だから本作をどう評価するかは、オダギリ監督の世界観を面白がれるか否かに懸かって来ます。そこはもう、観る人それぞれの好み次第。私は残念ながら、あまり面白いとは感じられませんでした。
オダギリさんは多分、ご自身が主演されて来た『時効警察』シリーズや『熱海の捜査官』、その元ネタだったであろう米ドラマ『ツイン・ピークス』等の影響を強く受け、自分ならもっと遊べる、もっと俺ジナルなドラマを生み出せる!って、そんな想いでこのドラマを創られたんだろうと思います。
そういうクリエイティブな姿勢は素晴らしいんだけど、ちょっと狙い過ぎというか本末転倒というか、ストーリーやテーマがしっかりあった上で遊んで欲しいと私は思う。遊ぶことが最優先になっちゃダメなんです。だからクドカンさんの作品とかも好きになれない。
あくまで私個人の嗜好の問題です。「なんでもあり」まで行っちゃうと逆に危うさが無くて面白くない。枠からはみ出るかはみ出ないか、ルールを破るか破らないかのギリギリのラインで遊んでくれる方がよっぽどスリリングで面白い。『時効警察』や『熱海の捜査官』がまさにギリギリで、オダギリさんはその境界線をあえて越えちゃった。
とはいえ、越えないと単なる二番煎じになっちゃうワケで、やるからにはそうするしか無かったのかも知れません。若い視聴者にはその方がウケそうな気もするし。テレビ業界は今、若者層を取り込むことに必死ですから、NHKさんも黙認するしか無かったのかも?
ただ、佐藤浩市さんに志茂田景樹チックなハデハデ衣裳で変なポーズを取らせたり等、スター俳優たちの普段見られない顔を引き出した点は、さすがご自身もアクターであり人気スターでもあるオダギリジョー監督の面目躍如。
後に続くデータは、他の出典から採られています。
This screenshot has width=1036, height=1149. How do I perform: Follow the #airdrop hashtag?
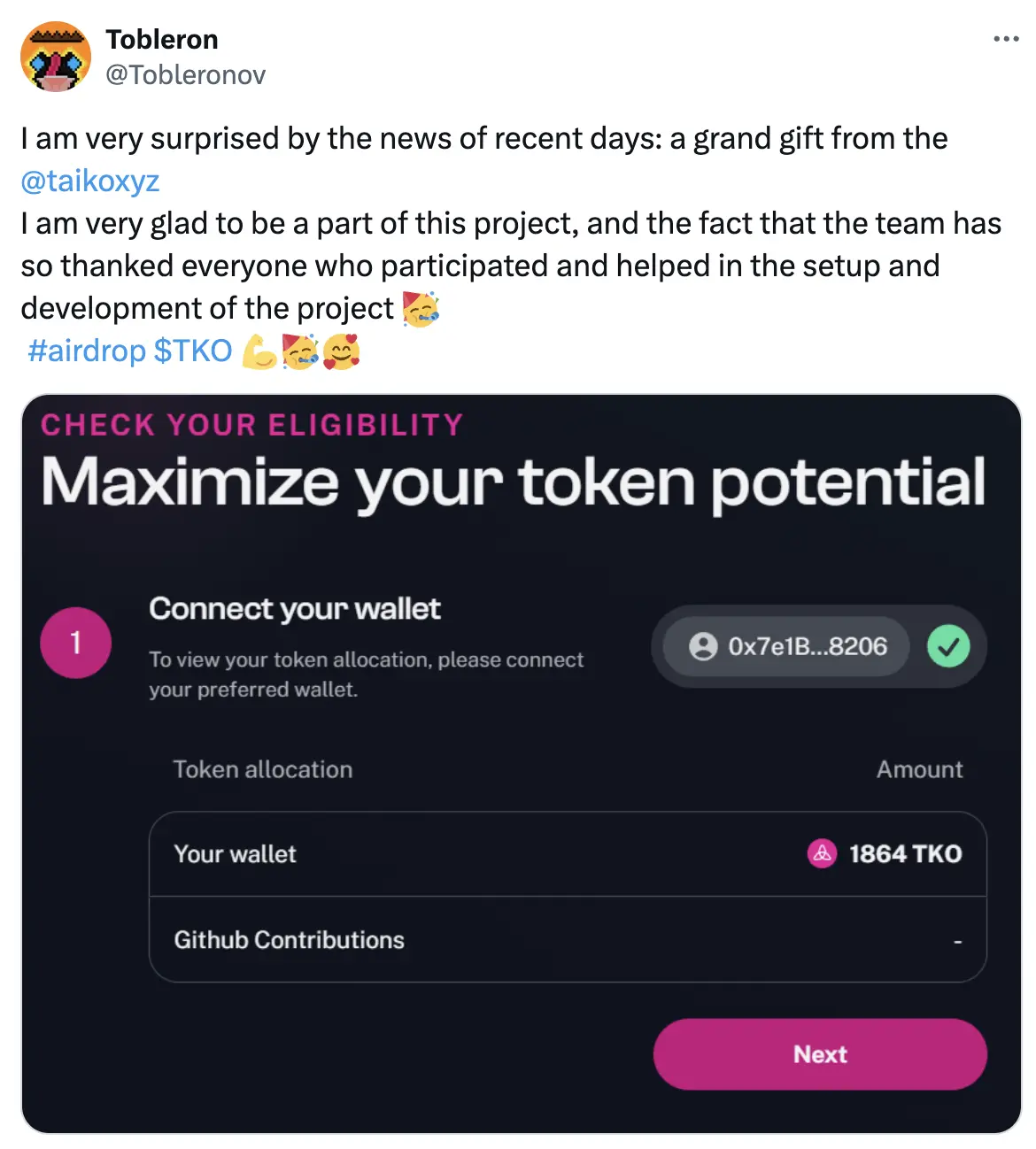87,351
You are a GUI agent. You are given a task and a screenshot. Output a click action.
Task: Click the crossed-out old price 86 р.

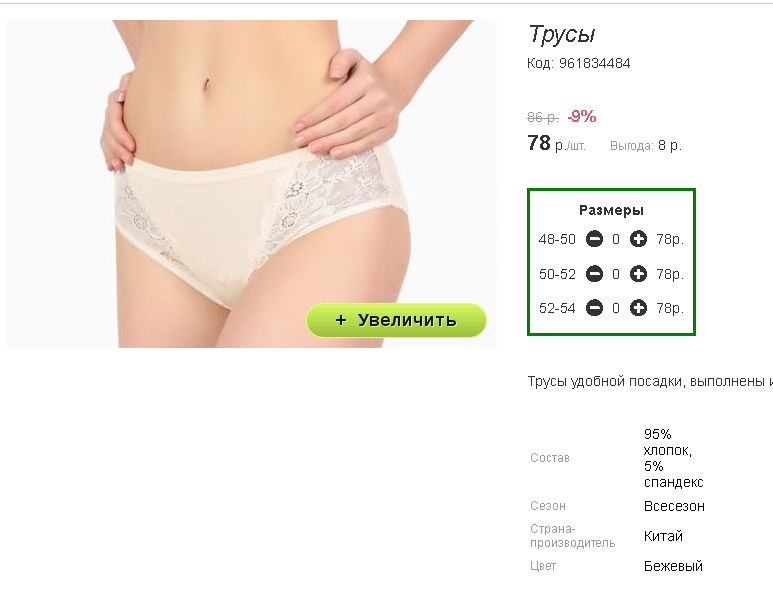(x=542, y=117)
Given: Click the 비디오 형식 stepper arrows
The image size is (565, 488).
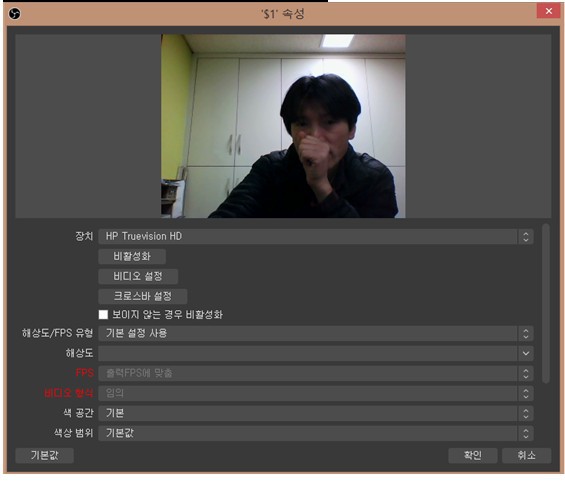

オダギリさんでなければこれだけのスターは集められなかっただろうし、全く同じ内容を無名の役者さんたちが演じても誰も笑わないでしょうから。
そんなオールスターなキャストの面々は、鑑識課の警察犬係員たちに池松壮亮、麻生久美子、本田翼、岡山天音、課長に國村隼、マルボーの刑事に野性爆弾くっきー!、元警察犬係のフリー記者に永瀬正敏、半グレ組織のリーダーに永山瑛太、ヤクザの組長に松重豊、その愛人に佐久間由衣、そして謎の占い師にオダギリジョー夫人の香椎由宇が扮するほか、橋爪功、柄本明、火野正平、嶋田久作、甲本雅裕、村上淳、仲野太賀、染谷将太、細野晴臣、坂井真紀、川島鈴遥、浅川梨奈、柴田紗帆 etc、etc……とまさに錚々たる顔ぶれ。
セクシーショットは麻生久美子さん、本田翼さん、佐久間由衣さん、玉城ティナさんです。